Texas experienced an uncharacteristically mild summer compared to the previous two years, along with high renewable energy penetration. Major cities in Texas recorded the fewest days above 38°C since 20213, reducing consecutive high-temperature days, which are typically a major factor of grid load. As a result, energy prices remained suppressed during the reported period, which ultimately weighed on BESS revenue.

3      https://www.ercot.com/files/docs/2024/10/03/7-summer-2024-operational-and-market-review.pdf

Post-period end, the Investment Manager secured a Resource Adequacy (RA) contract for the Big Rock asset (200 MW/400 MWh). The energisation process for the asset has begun and is expected to be completed in the coming weeks. RA is a capacity availability payment secured by load serving entities in California. The contract secures over $14 million annually over the 12-year life of the contract, on top of merchant revenue for the asset.
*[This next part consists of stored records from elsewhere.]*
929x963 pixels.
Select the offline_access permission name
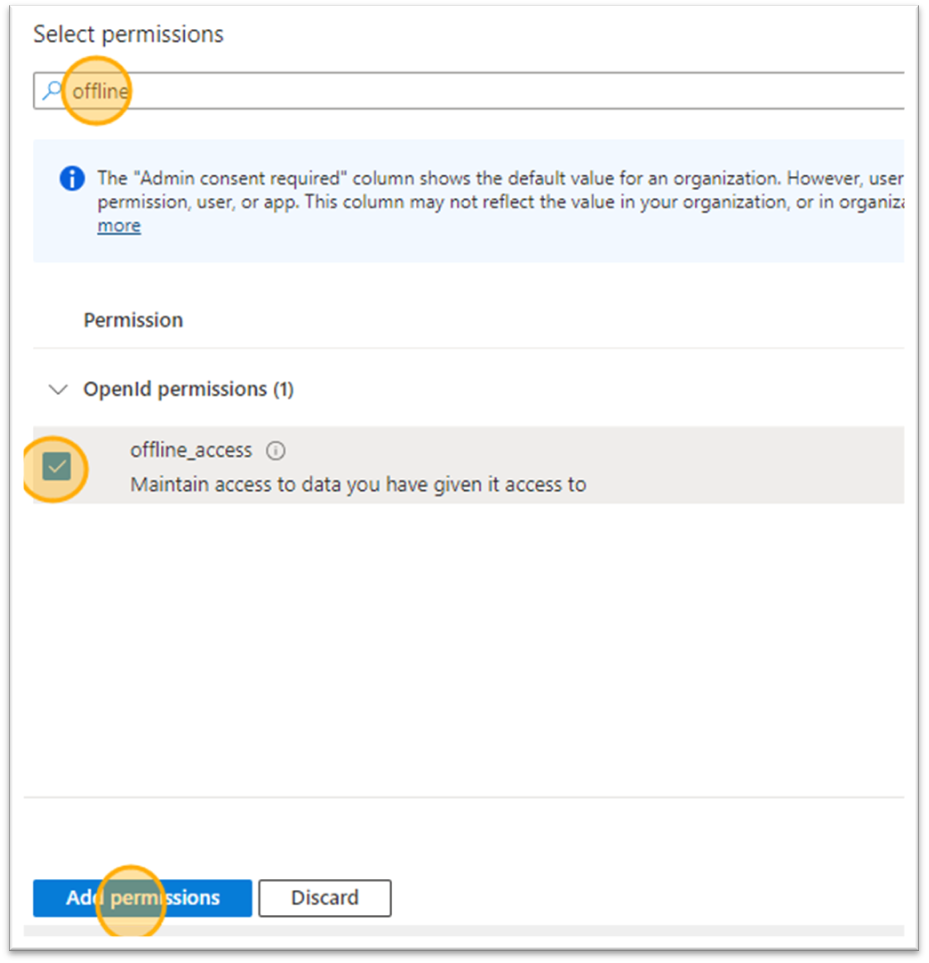191,450
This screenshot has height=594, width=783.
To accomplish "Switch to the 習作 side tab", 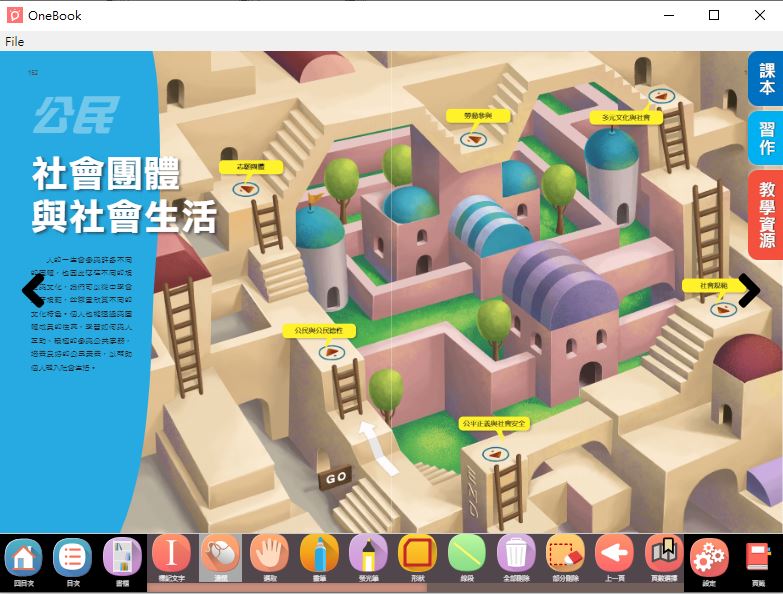I will [766, 138].
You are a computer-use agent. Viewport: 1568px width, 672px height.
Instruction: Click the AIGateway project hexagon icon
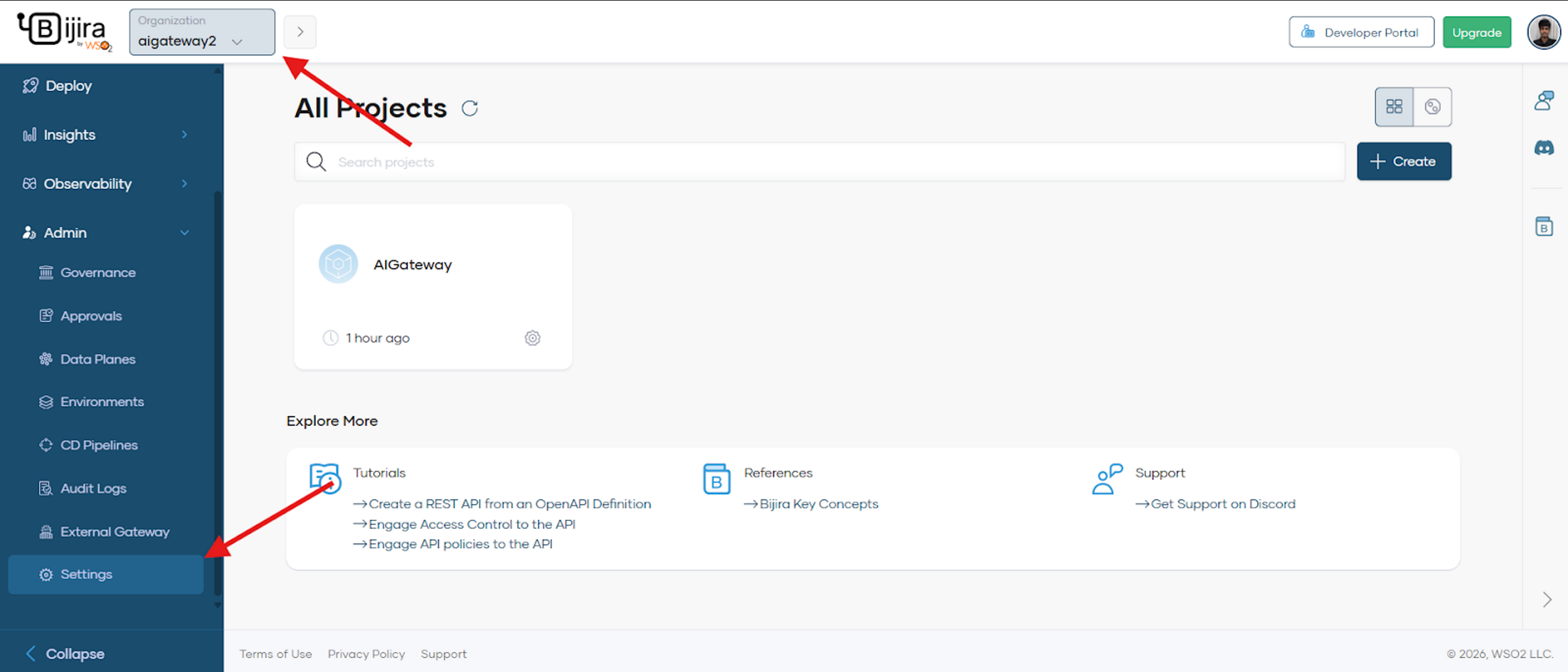(338, 264)
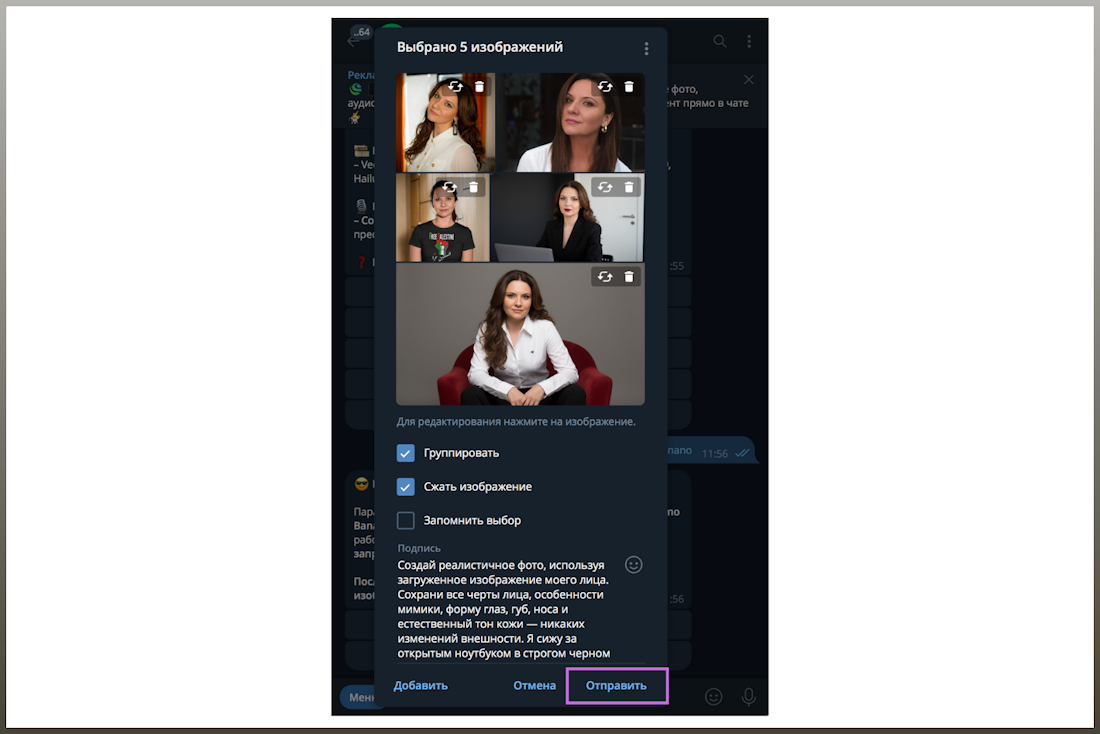1100x734 pixels.
Task: Enable the Запомнить выбор checkbox
Action: point(406,520)
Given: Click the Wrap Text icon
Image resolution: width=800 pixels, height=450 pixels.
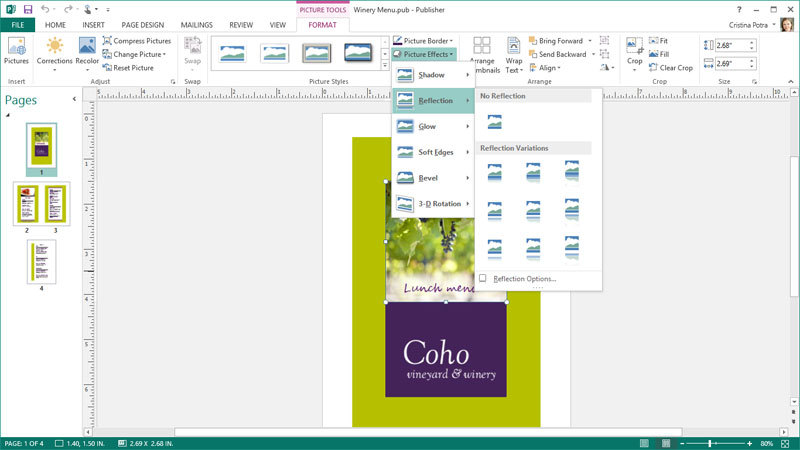Looking at the screenshot, I should [x=513, y=57].
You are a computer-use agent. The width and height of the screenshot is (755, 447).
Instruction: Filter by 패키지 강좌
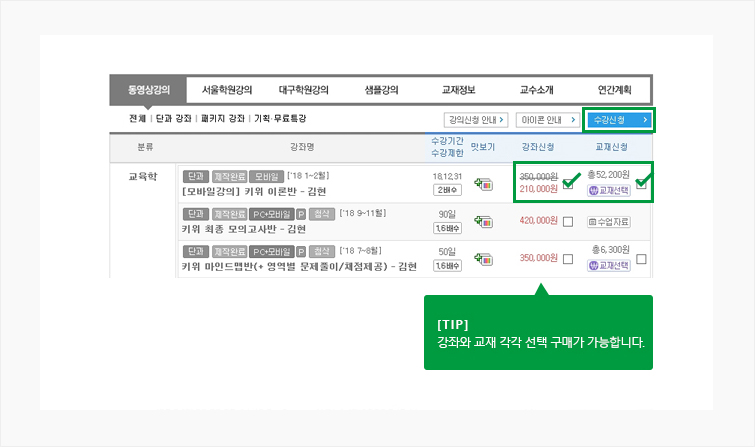point(222,119)
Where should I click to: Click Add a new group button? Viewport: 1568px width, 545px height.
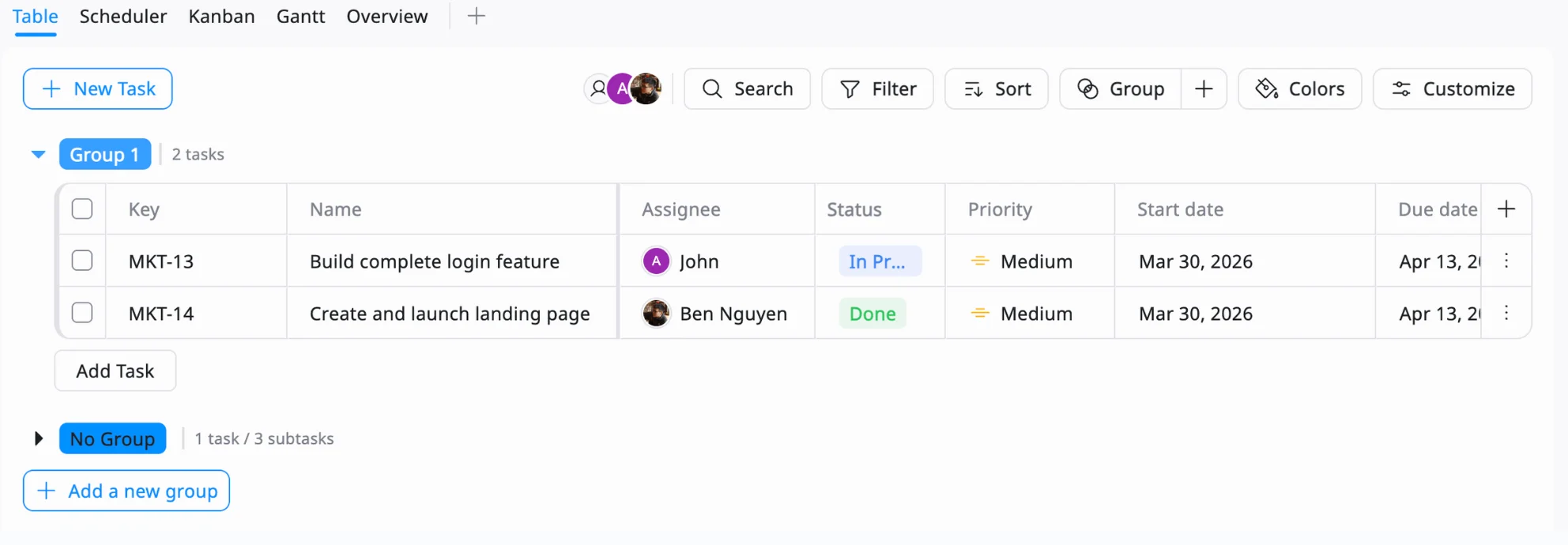[126, 490]
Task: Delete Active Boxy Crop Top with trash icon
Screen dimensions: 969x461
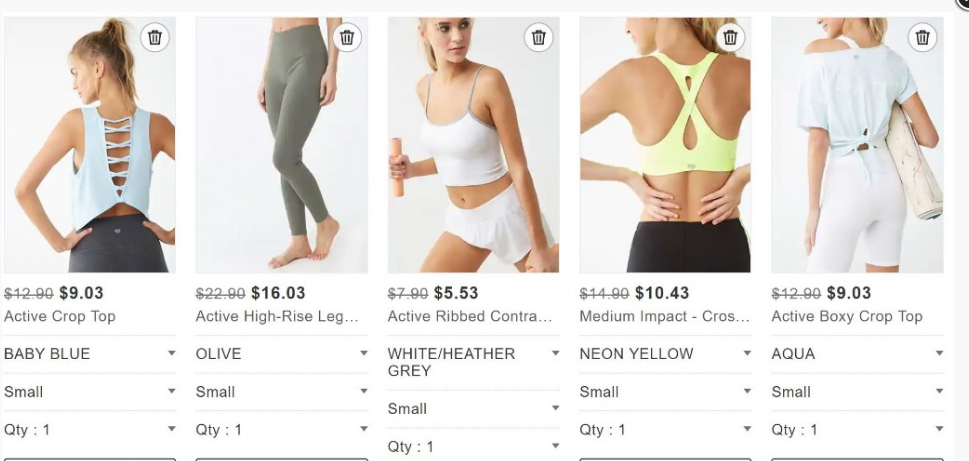Action: point(922,38)
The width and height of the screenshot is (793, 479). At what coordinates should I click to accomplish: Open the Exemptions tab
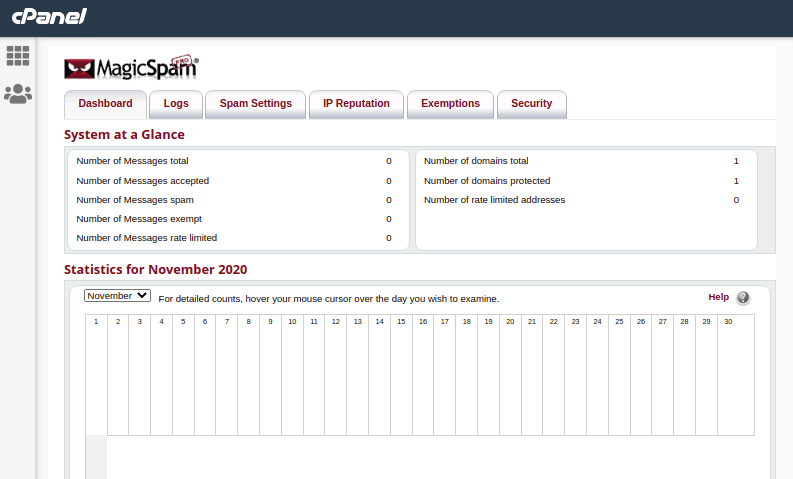coord(450,104)
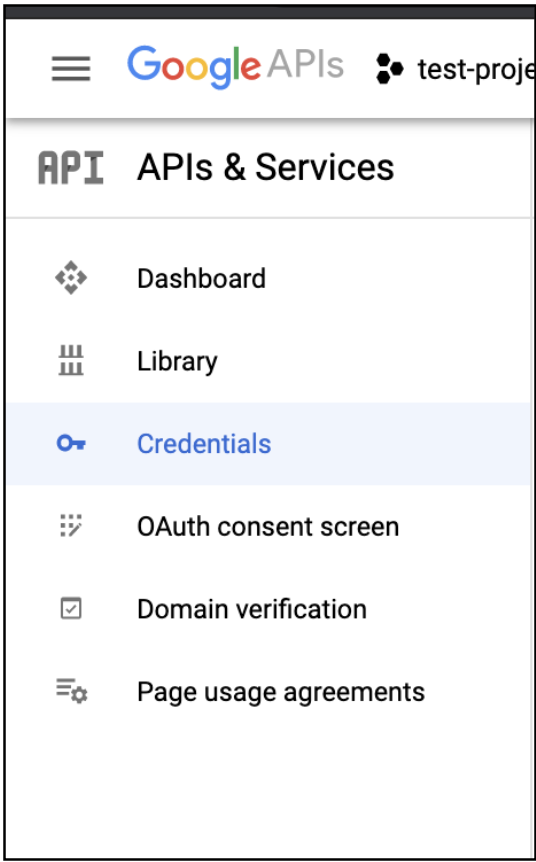Click the APIs & Services heading
Image resolution: width=536 pixels, height=862 pixels.
266,167
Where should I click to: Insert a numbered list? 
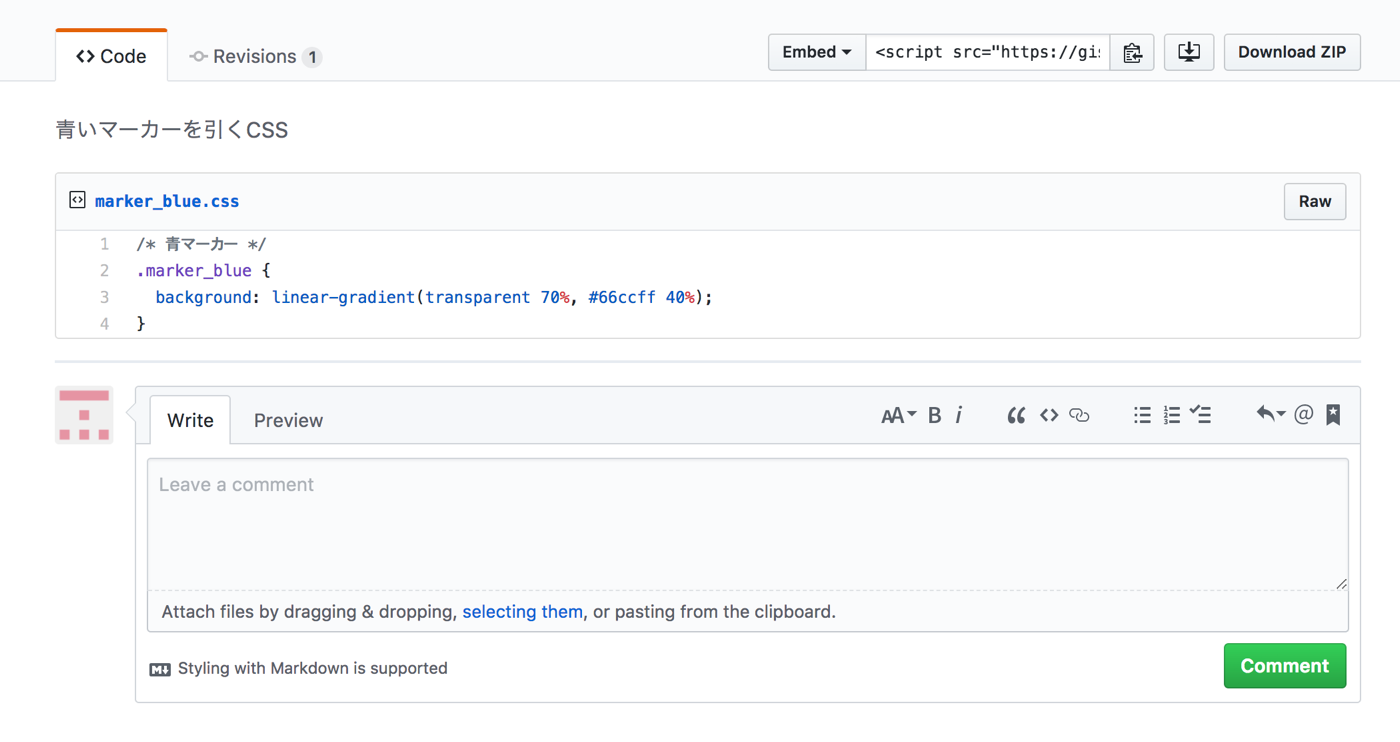(1171, 415)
As highlighted in Figure 5 on page 7 in the 2024 Interim Report, variations in revenues between grids are expected, as most grids follow seasonal patterns linked to changes in demand linked to temperature or changes to the energy generation mix. Ireland's revenues are directly linked to wind penetration on the grid; German revenues have become highly correlated to solar generation; Great Britain's revenue remain fairly level through the year and Texan revenue is linked to constrained conditions on the grid due to weather events. The Investment Manager's strategy of diversification between grids makes the portfolio less prone to shocks in each grid. The differences in fundamental drivers between grids and geography leads to each grid varying independently from one another, ensuring a more stable revenue pattern. The addition of Big Rock in California in the coming periods, supported by the lucrative RA contract, will further diversify the portfolio's revenue streams, ensuring further stability to future revenue.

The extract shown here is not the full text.